🤖 AI Summary
To address task interference caused by hard parameter sharing in speech-to-text multitask learning, this paper proposes a Supervised Mixture-of-Experts (S-MoE) architecture for joint modeling of automatic speech recognition (ASR) and speech translation (ST), supporting mixed-bandwidth inputs. Unlike conventional MoE approaches, S-MoE eliminates learnable gating mechanisms and instead employs task-specific guidance tokens to directly route representations to dedicated feed-forward experts, thereby decoupling task representations and eliminating parameter competition. Both encoder and decoder integrate independent expert subnetworks, enabling fine-grained task isolation and parallel optimization. Evaluated on standard multitask benchmarks, S-MoE achieves a 6.35% relative reduction in word error rate (WER), significantly improving the synergy between ASR and ST. This work introduces an efficient, interpretable, and gating-free paradigm for speech multitask modeling.
📝 Abstract
Hard-parameter sharing is a common strategy to train a single model jointly across diverse tasks.

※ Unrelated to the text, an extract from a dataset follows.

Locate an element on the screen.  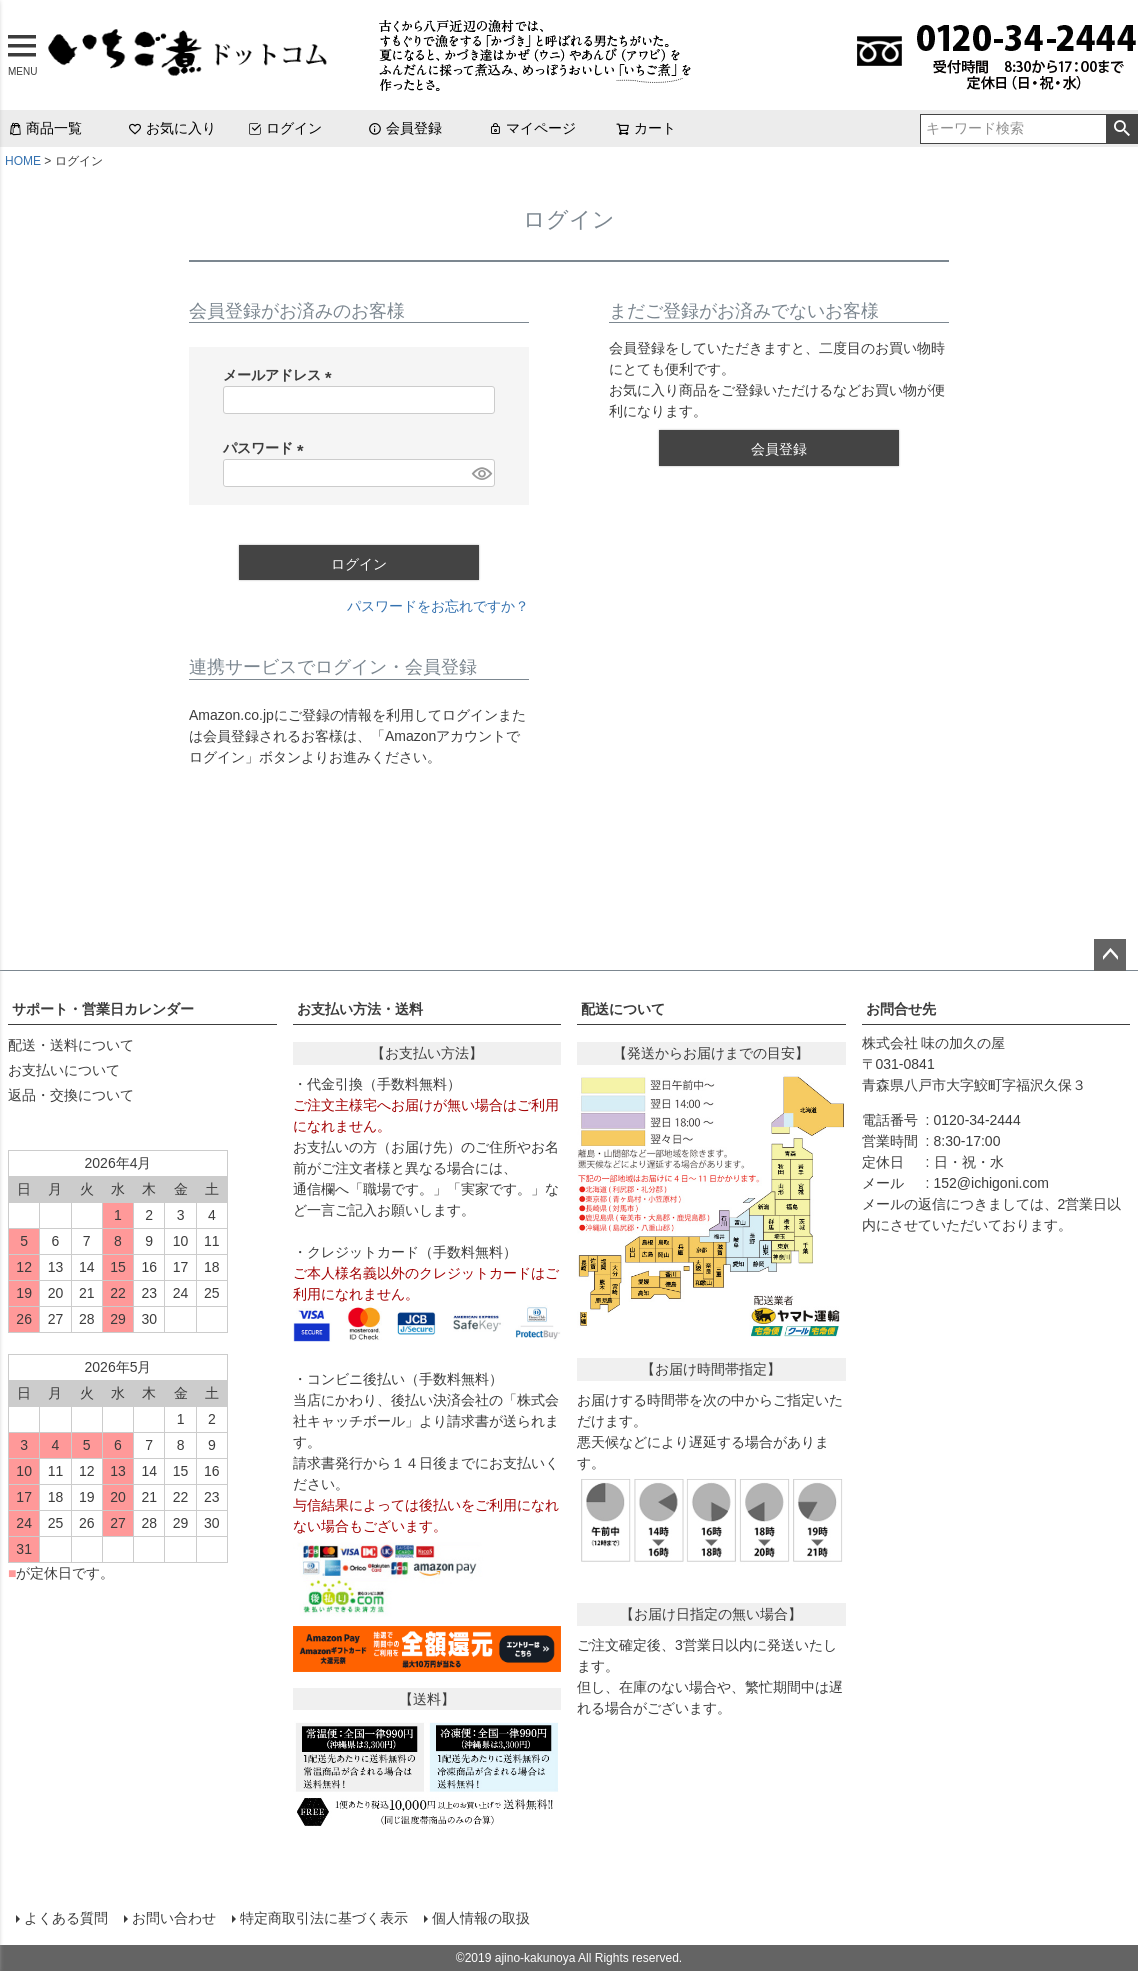
[パスワードマスク切替] is located at coordinates (480, 473).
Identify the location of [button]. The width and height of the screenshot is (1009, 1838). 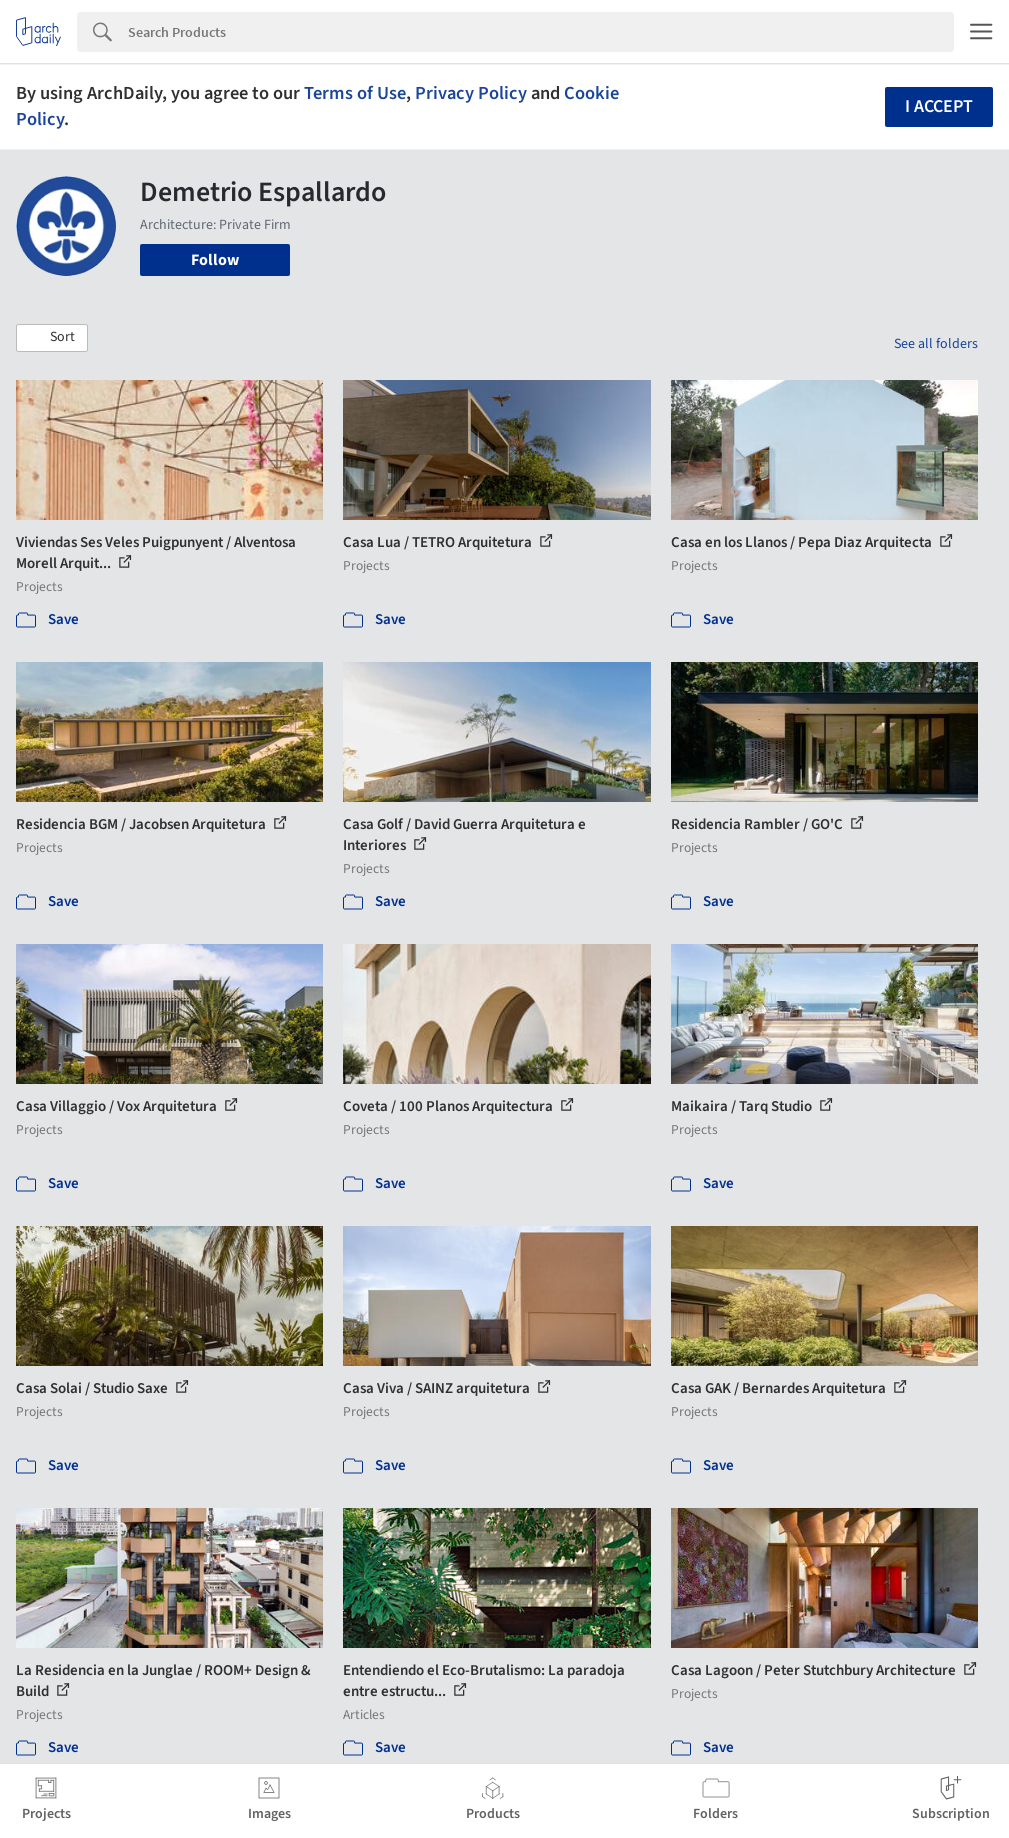
(52, 338).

However, this often leads to task interference, impeding overall model performance. To address the issue, we propose a simple yet effective Supervised Mixture of Experts (S-MoE). Unlike traditional Mixture of Experts models, S-MoE eliminates the need for training gating functions by utilizing special guiding tokens to route each task to its designated expert. By assigning each task to a separate feedforward network, S-MoE overcomes the limitations of hard-parameter sharing. We further apply S-MoE to a speech-to-text model, enabling the model to process mixed-bandwidth input while jointly performing automatic speech recognition (ASR) and speech translation (ST). Experimental results demonstrate the effectiveness of the proposed S-MoE, achieving a 6.35% relative improvement in Word Error Rate (WER) when applied to both the encoder and decoder.